As Raleigh's News & Observer reported last week, the Peterson prosecution team — which included the now disgraced Mike Nifong — hung its case on Deaver's credibility and Deaver's "expert" analysis of the blood spatter at the crime scene. But as Peterson's attorney recently pointed out, Deaver concluded the case was a homicide before ever performing a single test.
What no one knew at the time was that the methods Deaver used to analyze the crime scene were complete gobbledygook, as a 2010 N&O investigation would later reveal. Rather than using nationally recognized methods of crime scene analysis, SBI agents essentially made up their own.
As the paper reported this week, Peterson's attorney, David Rudolf, busted Deaver on the stand for failing to tell the court about tests he did that pointed to Peterson's innocence. Thanks to the N&O investigation, we now know that Deaver "fixed" evidence in at least 30 other cases. He has since been fired by the SBI and is facing criminal charges. Innocent people Deaver helped convict are now being released from prison as the cases against them fall apart under scrutiny.
I don't know if Peterson killed his wife, but given what we now know about the SBI, the jury couldn't have known either.
Peterson is now destitute and has spent a decade in prison. Last week, Rudolf asked the court for a new trial. If Peterson isn't granted one, it's time to call Human Rights Watch.
Unfortunately, the real perpetrators here have long since gotten away. I'm not just talking about the murderers who escaped justice while fraudulent SBI analysis and testimony helped put innocent people in prison. I'm referring to the ultimate perpetrators here: former governor and now convicted felon Mike Easley, and Roy Cooper, the current attorney general of North Carolina. Easley was attorney general from 1992 to 2000, then Cooper took over. The state's attorney general oversees the SBI, so the buck stops with him.

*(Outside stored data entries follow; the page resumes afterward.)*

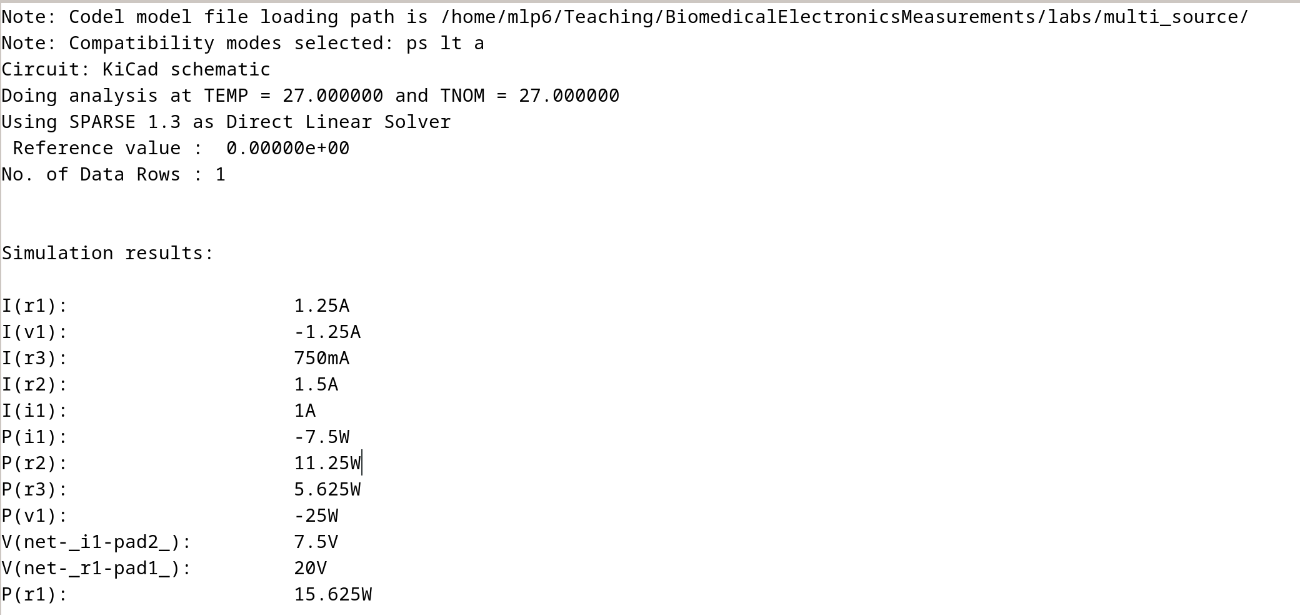Click the P(r2) value 11.25W
The height and width of the screenshot is (615, 1300).
tap(327, 463)
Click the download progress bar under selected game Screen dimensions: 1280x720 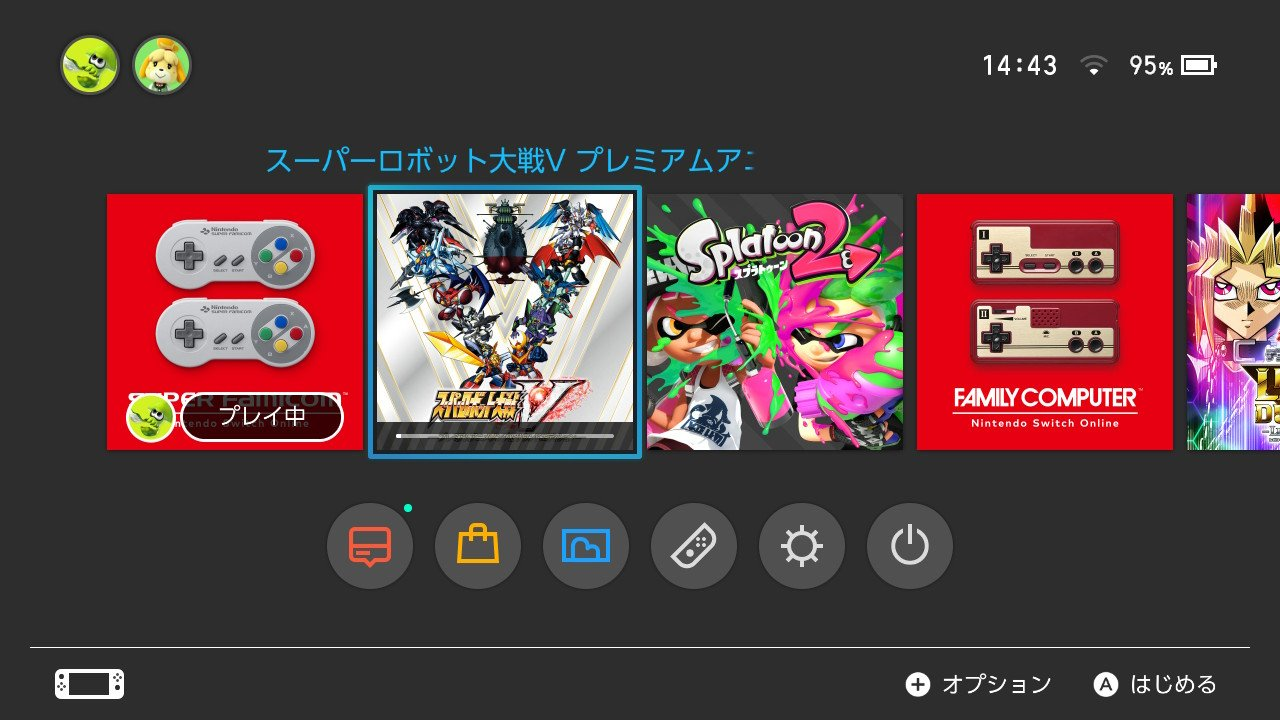pos(505,436)
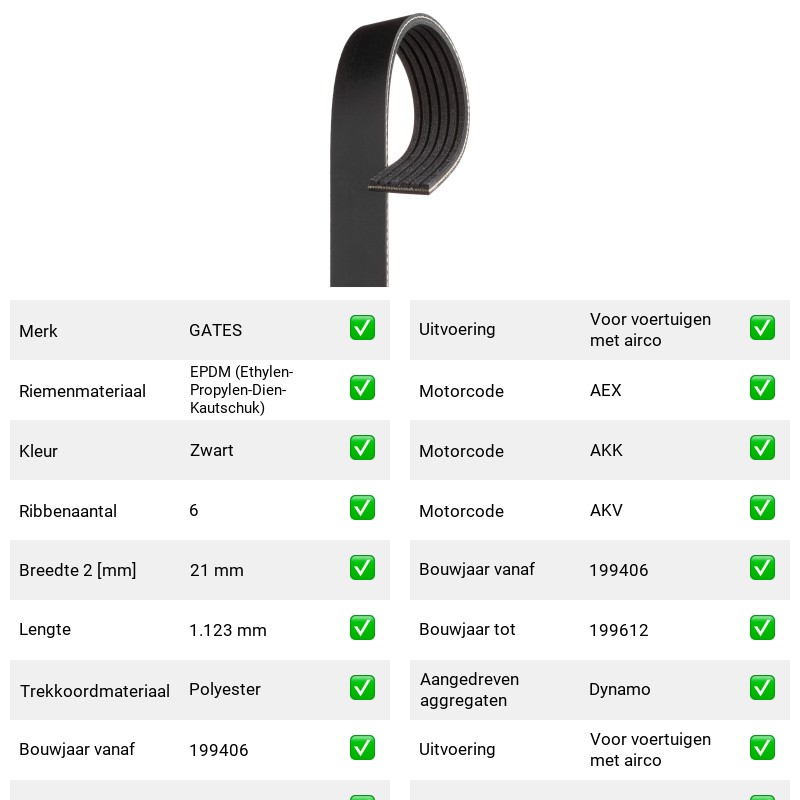Click the checkmark in Motorcode AKV row

(762, 508)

You can debate whether Easley and Cooper should have realized individual SBI agents were faking test results and making up confessions. But Deaver was busted very publicly on the stand in 2003 withholding evidence in one of the highest profile murder cases in state history. Yet Cooper allowed Deaver to continue working on cases for seven years after the Peterson case. As prosecutors, Easley and Cooper also should have known that the methods their investigators were using didn't meet recognizable national standards.
Incredibly, after 20 years of fraud by the SBI and who knows how many lives ruined, Easley has received no public rebuke whatsoever and Cooper remains in office. Despite slaps at Cooper on the state's editorial pages, no one has gone so far as to suggest Cooper actually resign. If he wants it, Cooper could have a bright political career ahead of him. That's one of the biggest injustices of all.